In general terms, the final images of my work
are created entirely using digital tools. The images are high-resolution,
three-dimensional renderings, typically 6,000 by 6,000 pixels.
All of the three-dimensional modeling, texturing, lighting
and rendering is done using Alias/Wavefront Maya running on
SGI and Apple Macintosh computers.
There is no photography involved in my process
nor are physical objects or source materials used in the pieces.
They are entirely virtual constructions.
The patterns of color and texture on the surfaces
within my work are developed almost exclusively using procedural,
three-dimensional textures that simulate solid materials.
These textures produce unique values over the entire surface
while maintaining an overall consistency. By modifying the
attributes of these materials or having the attribute values
determined by other materials, I build up the complex patterns
of color and texture.
The final renderings are always raytraced.

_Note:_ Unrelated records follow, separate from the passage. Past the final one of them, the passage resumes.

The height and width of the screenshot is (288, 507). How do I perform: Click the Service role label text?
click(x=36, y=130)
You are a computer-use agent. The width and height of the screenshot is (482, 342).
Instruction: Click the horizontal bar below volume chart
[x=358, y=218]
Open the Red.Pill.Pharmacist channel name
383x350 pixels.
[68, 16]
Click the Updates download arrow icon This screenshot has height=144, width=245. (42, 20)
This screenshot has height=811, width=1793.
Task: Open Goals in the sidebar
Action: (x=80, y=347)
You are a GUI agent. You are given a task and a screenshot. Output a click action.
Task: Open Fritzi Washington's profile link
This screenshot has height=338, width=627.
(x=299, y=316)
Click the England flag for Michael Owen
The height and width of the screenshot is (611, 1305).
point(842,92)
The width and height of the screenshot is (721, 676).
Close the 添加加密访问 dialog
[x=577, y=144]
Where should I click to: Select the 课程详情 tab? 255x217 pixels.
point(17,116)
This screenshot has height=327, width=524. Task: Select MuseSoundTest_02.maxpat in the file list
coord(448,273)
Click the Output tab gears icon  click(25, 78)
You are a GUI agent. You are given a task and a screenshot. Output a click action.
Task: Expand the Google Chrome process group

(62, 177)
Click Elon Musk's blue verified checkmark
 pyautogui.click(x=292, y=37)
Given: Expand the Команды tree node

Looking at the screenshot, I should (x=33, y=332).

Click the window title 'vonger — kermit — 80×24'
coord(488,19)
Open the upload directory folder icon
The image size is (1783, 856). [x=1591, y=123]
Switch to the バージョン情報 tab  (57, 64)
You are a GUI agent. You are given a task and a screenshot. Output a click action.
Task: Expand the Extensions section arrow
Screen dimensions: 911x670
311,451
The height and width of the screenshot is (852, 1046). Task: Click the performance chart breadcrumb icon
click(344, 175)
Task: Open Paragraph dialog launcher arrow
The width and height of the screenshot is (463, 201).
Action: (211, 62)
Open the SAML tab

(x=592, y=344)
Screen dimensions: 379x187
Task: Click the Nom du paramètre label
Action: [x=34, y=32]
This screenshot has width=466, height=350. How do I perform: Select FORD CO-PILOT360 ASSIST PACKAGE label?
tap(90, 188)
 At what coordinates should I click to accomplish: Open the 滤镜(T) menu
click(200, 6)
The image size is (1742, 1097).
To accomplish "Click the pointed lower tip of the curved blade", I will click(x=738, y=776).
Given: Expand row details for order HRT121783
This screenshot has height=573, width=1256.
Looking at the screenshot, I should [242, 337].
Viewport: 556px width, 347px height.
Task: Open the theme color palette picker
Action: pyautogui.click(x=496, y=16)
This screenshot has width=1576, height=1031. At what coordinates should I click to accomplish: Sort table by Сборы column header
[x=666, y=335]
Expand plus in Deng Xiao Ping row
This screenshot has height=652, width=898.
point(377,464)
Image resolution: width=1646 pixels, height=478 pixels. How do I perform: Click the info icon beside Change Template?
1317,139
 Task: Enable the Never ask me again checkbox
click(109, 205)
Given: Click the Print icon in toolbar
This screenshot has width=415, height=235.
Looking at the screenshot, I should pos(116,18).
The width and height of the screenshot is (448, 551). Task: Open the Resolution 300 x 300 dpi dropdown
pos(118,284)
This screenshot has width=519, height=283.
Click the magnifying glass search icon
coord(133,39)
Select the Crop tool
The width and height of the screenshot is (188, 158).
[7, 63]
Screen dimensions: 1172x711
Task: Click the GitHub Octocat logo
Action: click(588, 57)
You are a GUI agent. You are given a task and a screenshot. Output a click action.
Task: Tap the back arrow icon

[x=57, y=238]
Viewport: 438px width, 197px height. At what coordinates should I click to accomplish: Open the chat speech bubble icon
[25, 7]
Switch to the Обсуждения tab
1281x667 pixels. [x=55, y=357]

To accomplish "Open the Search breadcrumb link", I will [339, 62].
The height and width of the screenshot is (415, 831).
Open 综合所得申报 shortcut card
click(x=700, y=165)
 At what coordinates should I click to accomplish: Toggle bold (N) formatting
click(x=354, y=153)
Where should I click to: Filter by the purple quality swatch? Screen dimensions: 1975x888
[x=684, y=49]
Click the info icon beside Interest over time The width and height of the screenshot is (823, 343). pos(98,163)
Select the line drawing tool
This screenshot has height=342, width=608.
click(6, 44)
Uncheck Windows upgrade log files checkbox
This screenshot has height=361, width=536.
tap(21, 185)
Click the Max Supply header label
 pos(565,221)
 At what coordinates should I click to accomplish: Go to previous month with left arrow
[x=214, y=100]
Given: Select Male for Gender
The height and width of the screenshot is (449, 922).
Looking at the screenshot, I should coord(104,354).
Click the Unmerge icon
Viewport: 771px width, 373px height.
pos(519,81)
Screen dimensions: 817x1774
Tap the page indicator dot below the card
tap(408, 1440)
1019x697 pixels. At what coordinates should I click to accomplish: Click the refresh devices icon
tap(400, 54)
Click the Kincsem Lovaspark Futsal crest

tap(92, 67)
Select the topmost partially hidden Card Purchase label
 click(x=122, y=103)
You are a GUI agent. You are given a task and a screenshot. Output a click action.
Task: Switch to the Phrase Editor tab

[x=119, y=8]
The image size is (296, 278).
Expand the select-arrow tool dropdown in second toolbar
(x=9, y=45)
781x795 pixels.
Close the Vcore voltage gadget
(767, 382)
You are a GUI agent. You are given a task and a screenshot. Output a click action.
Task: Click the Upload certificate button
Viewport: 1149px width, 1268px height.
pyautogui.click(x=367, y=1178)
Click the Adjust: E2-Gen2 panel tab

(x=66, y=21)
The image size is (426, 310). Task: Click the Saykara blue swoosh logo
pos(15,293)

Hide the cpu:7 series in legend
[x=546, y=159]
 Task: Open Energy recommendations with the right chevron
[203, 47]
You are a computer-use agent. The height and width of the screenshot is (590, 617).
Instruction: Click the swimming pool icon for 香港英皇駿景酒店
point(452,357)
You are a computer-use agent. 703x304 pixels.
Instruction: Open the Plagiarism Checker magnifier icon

While the rendering may be broken into sections for efficiency,
all renderings are completed in a single pass. The only compositing
I do involves assembling the sections.
I use MEL, Mayas integrated programming
language, extensively to automate repetitive tasks. An example
of this would be an image that contains numerous objects,
all of which are similar, but each of which is unique in its
structural and textural details. I would use MEL to create
a tool which could produce the multitude of objects while
including the variations which make each object unique. Those
variations are often based on random values within a specified
For the images included in the art gallery,
I created a tool called "surfacePlater" which, given
a three-dimensional surface, will create a number of objects
which conform to the contours of the surface. The general
characteristics of the objects, such as the width, thickness
and density, are controlled by setting ranges or desired values
in a graphical user interface. The exact placement of the
objects on the surface is random and done in such a way that
the objects do not overlap.
Sketching on paper is a critical first step
in my creative process. The sketches may include technical
notes and comments on material, color, texture and lighting.
While some sketches are more fully-formed and include the
general composition of an image, others contain only elements
which may be combined with elements from earlier sketches.
Final prints of my images are produced on a
Cymbolic Sciences LightJet 5000. The LightJet directly exposes
the emulsion of a color photographic print paper using a combination
of red, green and blue laser light. Once exposed, the paper
is developed in chemistry just as a photograph would be.